En Cataluña también Torner tuvo un combate en los caminos y bosques de Pauls (Tarragona), muriendo el capitán carlista Ripoll y cayendo prisioneros Bautista Pujol y el monje trapense fray Julián Molla, siendo ambos fusilados. En Aragón, el coronel Quílez, con Vicente Herrero y Benito Catalán, alias el Royo de Negueruela, atacaron Mora de Rubielos (Teruel). Mientras tanto, Nogueras quedaba de cuartel, a resultas del expediente incoado sobre las causas que habían motivado su petición de muerte de la madre de Cabrera, sustituyéndole Roten. El general Serrano y Cuenca fue relevado de la capitanía general y sustituido interinamente por el general Santos Fernández San Miguel.

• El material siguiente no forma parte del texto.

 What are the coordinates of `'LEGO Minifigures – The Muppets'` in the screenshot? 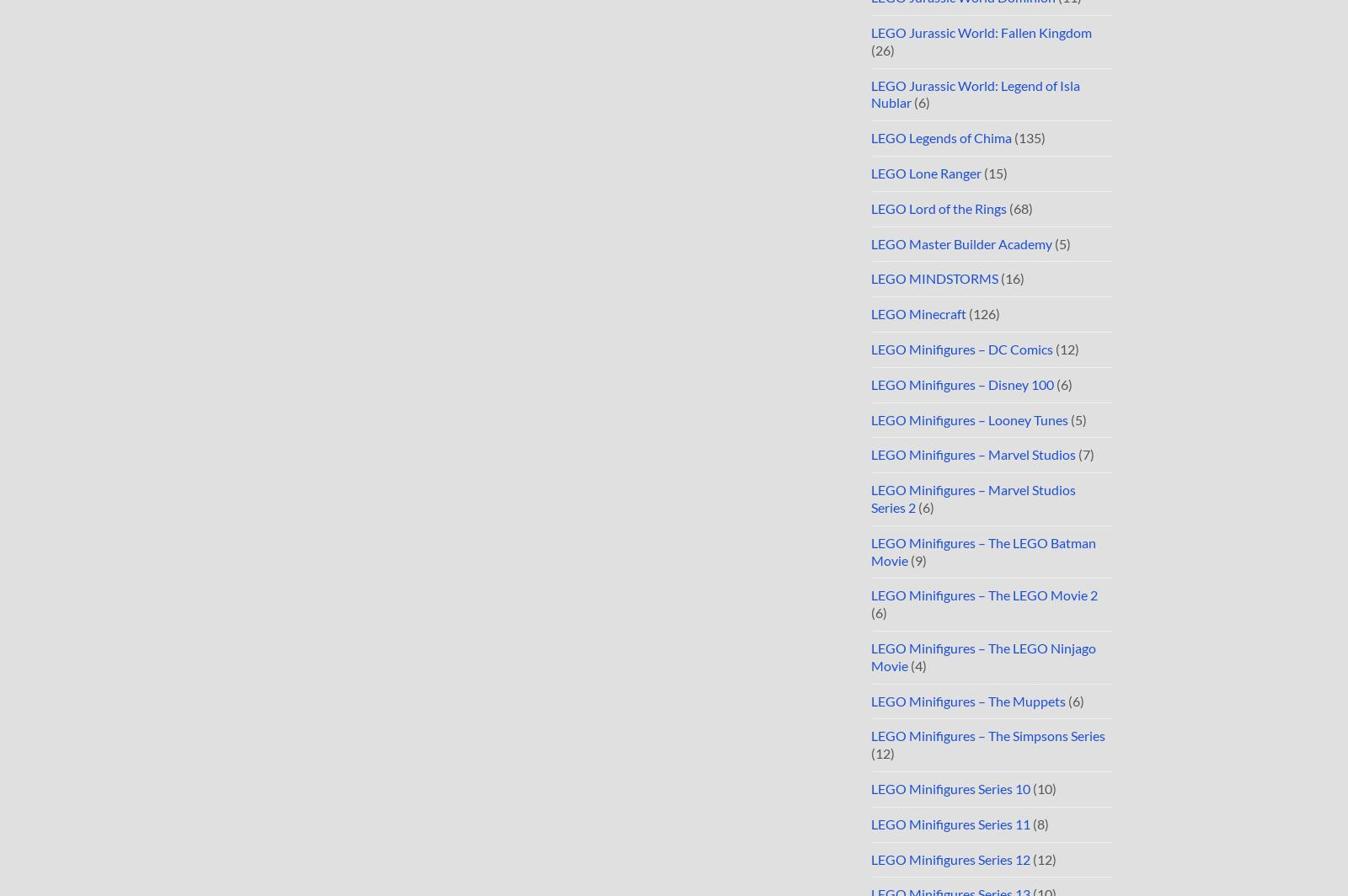 It's located at (870, 700).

Acción de Alcotas (18 de abril de 1836)
El 18 de abril, Cabrera se presentó en el pueblo de Alcotas (Teruel), donde había una partida del RI de Ceuta, la que rodeó y copó enteramente. Cabrera ordenó que todos ellos fueran pasados por las armas, siendo fusilados 145 cristinos; Pirala dice que lo fueron por haber sido acusados de haber profanado las imágenes de la iglesia y haber hecho una manifestación simulando el entierro de Cabrera. Recogieron los carlistas el armamento de los vencidos, marchando a Manzanera. En Manzanera Cabrera dio una orden general para reprimir cualquier robo de cuatro reales vellón arriba, imponiendo la pena de muerte a los que verificaran esta clase de fechorías.